Christina ist ein Beziehungsmensch. Sie liebt es, mit ihren Freundinnen auszutauschen und sich in andere Menschen zu investieren. Eines Tages zieht sie mit ihrem Mann in ein einsames Haus auf dem Land. Es war der Wunsch ihres Mannes. Das Haus und der riesige Garten brauchen viel Pflege. Christina arbeitet oft allein im und um das Haus und trifft sich kaum mehr mit anderen Leuten.

Peter ist eher nicht so der Risikotyp. Er schätzt die Sicherheit und Vorhersehbarkeit seines jetzigen Lebens. Seine Frau ist Ärztin und es war schon immer ihr Lebenstraum, in Krisengebieten zu arbeiten und von einem Krieg betroffene Menschen medizinisch zu versorgen. Seiner Frau zuliebe lässt sich Peter darauf ein und sie beginnt ihre Arbeit bei einer medizinischen Hilfsorganisation. Sie reisen nun zusammen von einem Krisenherd zum nächsten.

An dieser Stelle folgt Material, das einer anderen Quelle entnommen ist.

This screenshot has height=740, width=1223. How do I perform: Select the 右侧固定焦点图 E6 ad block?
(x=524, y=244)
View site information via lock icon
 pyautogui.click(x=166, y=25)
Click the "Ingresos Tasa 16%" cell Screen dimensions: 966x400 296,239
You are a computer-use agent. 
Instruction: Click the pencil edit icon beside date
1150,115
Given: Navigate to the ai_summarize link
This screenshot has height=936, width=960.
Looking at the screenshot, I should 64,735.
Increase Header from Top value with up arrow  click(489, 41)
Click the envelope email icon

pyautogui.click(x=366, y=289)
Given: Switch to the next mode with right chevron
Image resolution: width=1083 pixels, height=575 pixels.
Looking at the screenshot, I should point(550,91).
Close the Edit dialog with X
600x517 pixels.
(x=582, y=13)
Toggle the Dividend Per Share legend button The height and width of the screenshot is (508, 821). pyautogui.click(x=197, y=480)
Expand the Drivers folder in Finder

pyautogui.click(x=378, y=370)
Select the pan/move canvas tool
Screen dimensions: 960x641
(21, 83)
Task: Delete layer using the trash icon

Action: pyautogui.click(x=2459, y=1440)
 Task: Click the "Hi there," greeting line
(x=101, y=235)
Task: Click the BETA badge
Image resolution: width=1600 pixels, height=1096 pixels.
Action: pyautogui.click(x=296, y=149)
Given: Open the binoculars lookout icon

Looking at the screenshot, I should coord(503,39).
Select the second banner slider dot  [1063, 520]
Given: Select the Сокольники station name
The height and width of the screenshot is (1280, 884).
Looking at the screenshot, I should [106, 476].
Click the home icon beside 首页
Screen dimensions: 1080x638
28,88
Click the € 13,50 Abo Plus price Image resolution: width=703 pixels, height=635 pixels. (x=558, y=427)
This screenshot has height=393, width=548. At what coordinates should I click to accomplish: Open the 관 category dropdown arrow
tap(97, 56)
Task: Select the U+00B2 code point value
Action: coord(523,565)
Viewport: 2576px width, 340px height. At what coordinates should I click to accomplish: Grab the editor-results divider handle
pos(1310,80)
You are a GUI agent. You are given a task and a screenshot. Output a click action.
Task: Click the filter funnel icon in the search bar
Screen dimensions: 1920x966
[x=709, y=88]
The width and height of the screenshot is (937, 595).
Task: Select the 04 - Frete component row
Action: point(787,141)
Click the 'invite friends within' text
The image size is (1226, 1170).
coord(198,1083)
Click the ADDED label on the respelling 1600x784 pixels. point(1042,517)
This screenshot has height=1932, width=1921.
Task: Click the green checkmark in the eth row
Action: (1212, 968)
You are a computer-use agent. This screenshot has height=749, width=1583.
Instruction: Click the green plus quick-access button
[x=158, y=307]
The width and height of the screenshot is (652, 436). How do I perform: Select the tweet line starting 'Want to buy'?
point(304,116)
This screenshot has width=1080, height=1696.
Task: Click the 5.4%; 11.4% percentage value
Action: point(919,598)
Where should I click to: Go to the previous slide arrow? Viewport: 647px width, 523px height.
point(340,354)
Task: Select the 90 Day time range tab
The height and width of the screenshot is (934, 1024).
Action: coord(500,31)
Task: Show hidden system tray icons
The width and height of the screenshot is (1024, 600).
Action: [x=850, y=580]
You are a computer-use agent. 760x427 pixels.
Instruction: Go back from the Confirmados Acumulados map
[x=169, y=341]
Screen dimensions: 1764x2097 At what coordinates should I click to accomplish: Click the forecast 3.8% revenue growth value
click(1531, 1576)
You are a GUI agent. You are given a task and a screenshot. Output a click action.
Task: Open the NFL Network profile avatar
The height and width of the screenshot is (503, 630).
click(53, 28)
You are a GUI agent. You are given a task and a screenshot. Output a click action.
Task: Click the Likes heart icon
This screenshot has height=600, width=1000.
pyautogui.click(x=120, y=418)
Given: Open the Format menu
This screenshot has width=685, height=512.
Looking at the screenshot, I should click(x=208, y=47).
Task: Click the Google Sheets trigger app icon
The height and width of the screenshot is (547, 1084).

Man braucht keine besondere Begabung, um vorauszusagen, dass diese beiden Geschichten kaum gut enden werden. Christina und Peter bewegen sich zu weit außerhalb der Grenzen, die ihnen ihre Persönlichkeiten vorgeben.

Jeder Mensch ist als Individuum geschaffen und hat eine einzigartige Kombination von Vorlieben, Stärken, Schwächen, Erfahrungen und Bedürfnissen, die zusammen seine Persönlichkeit ausmachen. Wer seine eigene Persönlichkeit ständig und über eine lange Zeit hinweg ignoriert und sich dem anderen zuliebe verbiegt, gleicht einem Ast, der nach vorne gebogen wird. Er kann in eine ganz andere Richtung zeigen, als er es natürlicherweise machen würde. Doch er steht auch dauernd unter Spannung. Sobald der Ast losgelassen wird, schnellt er unkontrolliert und wuchtig zurück, meist weit über den Ausgangspunkt hinaus. Alles und alle, die dann in der Bahn dieses Astes stehen, bekommen einen gehörigen Schlag verpasst.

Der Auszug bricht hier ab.